▶ **REQUIRED ACTION 1**
Rewrite the article on inflation in Laos, beginning at the words "Source: Vientiane Times" and stopping after "goods (35 percent).", with "Lao Statistics Bureau" replaced by "national statistics office".
▶ **REQUIRED ACTION 2**
According to the article on inflation in Laos, why are economists concerned that food prices will keep rising in April? Answer in one to three sentences.

▶ **DOCUMENT EXCERPT**
==========
Source: Vientiane Times
The year-on-year inflation rate declined slightly from 41.3 percent in February to 41 percent in March, according to the latest report from the Lao Statistics Bureau.
However, the cost of all goods and services remains very high, with Laos having one of the highest rates of inflation in the region.
In March the highest price rises were recorded in the food and non-alcoholic beverage category which surged by 51 percent year-on-year, followed by the medical care and medicines category (41.8 percent), communications and transport category (41.7 percent), hotel and restaurant category (36,9 percent), and household goods (35 percent).
For instance, the price of Grade A rice spiked from 14,384 kip/kg in February to 14,637 kip/kg in March, according to the Lao Statistics Bureau.
The price of pork rose from 74,458 kip/kg in February to 76,349 kip/kg, and the cost of Grade A beef went up from 96,579 kip/kg to 105,725 kip/kg.
Economists are concerned that the price of food will continue to rise in April when most people celebrate Lao New Year, which typically sparks a surge in the demand for food.
Meanwhile, the government has ordered the sectors responsible to keep a check on the price of products on sale at local markets to minimize the impacts on the poorest people.
The Lao Statistics Bureau said it was difficult to predict the volume of imported goods in the coming weeks, saying that the inflation rate in April might be higher than that recorded in March.
According to a World Bank report, the continued inflationary pressures in the US are leading to tighter financial conditions not only in the US but also in the East Asia and Pacific region, including Laos.
==========
▶ **RECORDED INFORMATION**
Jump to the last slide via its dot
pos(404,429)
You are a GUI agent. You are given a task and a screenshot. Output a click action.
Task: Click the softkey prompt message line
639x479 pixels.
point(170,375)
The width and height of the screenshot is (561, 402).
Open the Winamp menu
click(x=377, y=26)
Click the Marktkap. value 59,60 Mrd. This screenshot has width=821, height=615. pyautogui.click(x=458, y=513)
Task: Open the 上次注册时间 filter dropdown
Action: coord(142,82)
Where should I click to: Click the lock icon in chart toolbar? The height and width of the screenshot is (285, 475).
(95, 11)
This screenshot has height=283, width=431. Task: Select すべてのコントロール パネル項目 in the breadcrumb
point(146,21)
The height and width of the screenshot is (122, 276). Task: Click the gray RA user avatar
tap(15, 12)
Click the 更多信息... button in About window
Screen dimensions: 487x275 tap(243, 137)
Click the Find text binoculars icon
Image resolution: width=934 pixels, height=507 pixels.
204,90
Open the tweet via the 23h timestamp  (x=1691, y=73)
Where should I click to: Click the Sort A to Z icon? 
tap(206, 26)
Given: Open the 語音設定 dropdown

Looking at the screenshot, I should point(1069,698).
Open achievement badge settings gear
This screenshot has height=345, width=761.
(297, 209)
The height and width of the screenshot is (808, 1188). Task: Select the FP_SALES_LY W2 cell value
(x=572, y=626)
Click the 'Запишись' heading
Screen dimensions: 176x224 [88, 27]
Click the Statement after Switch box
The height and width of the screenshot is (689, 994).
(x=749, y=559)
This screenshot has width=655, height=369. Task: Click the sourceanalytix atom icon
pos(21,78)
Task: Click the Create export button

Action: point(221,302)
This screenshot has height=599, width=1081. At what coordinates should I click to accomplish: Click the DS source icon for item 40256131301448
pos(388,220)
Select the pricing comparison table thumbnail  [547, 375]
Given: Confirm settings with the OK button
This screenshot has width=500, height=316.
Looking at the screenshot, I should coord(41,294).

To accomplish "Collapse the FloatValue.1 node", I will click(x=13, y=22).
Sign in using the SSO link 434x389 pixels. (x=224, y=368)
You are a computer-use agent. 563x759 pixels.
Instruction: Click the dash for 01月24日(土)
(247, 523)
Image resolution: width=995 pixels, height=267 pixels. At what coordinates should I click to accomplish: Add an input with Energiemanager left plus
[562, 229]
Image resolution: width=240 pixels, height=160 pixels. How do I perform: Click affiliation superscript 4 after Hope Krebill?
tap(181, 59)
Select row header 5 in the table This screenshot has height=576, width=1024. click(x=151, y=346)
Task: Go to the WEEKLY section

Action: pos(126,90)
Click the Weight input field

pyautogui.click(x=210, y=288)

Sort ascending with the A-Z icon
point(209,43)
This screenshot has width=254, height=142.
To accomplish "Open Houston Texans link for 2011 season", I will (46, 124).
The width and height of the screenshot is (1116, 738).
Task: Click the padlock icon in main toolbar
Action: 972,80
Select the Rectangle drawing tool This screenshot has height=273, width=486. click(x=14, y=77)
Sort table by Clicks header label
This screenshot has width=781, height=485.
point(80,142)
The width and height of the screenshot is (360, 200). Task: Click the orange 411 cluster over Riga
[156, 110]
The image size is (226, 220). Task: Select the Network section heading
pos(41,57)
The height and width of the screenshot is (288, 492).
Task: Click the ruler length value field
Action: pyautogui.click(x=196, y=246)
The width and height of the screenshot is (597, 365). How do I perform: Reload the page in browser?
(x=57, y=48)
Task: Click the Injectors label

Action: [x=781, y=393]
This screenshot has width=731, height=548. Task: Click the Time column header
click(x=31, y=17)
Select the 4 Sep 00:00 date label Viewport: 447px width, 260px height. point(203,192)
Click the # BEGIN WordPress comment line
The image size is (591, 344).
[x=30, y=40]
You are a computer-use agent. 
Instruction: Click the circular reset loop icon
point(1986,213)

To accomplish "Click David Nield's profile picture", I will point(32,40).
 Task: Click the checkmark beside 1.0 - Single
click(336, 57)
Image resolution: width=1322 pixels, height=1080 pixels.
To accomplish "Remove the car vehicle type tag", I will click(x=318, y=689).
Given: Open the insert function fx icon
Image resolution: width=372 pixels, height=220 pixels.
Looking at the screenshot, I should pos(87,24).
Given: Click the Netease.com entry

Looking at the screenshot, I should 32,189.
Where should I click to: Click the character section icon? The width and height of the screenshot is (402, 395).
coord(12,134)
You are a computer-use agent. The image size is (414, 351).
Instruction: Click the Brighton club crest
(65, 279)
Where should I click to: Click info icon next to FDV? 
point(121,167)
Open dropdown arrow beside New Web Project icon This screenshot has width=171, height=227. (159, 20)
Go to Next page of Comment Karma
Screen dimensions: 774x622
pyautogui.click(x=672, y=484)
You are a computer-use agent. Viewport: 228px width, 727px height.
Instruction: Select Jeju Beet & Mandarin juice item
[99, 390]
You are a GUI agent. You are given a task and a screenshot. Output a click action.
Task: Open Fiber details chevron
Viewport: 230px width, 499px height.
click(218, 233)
==========
▶ **RESPONSE 1**
Source: Vientiane Times
The year-on-year inflation rate declined slightly from 41.3 percent in February to 41 percent in March, according to the latest report from the national statistics office.
However, the cost of all goods and services remains very high, with Laos having one of the highest rates of inflation in the region.
In March the highest price rises were recorded in the food and non-alcoholic beverage category which surged by 51 percent year-on-year, followed by the medical care and medicines category (41.8 percent), communications and transport category (41.7 percent), hotel and restaurant category (36,9 percent), and household goods (35 percent).

▶ **RESPONSE 2**
Most people celebrate Lao New Year in April, and the holiday typically sparks a surge in the demand for food.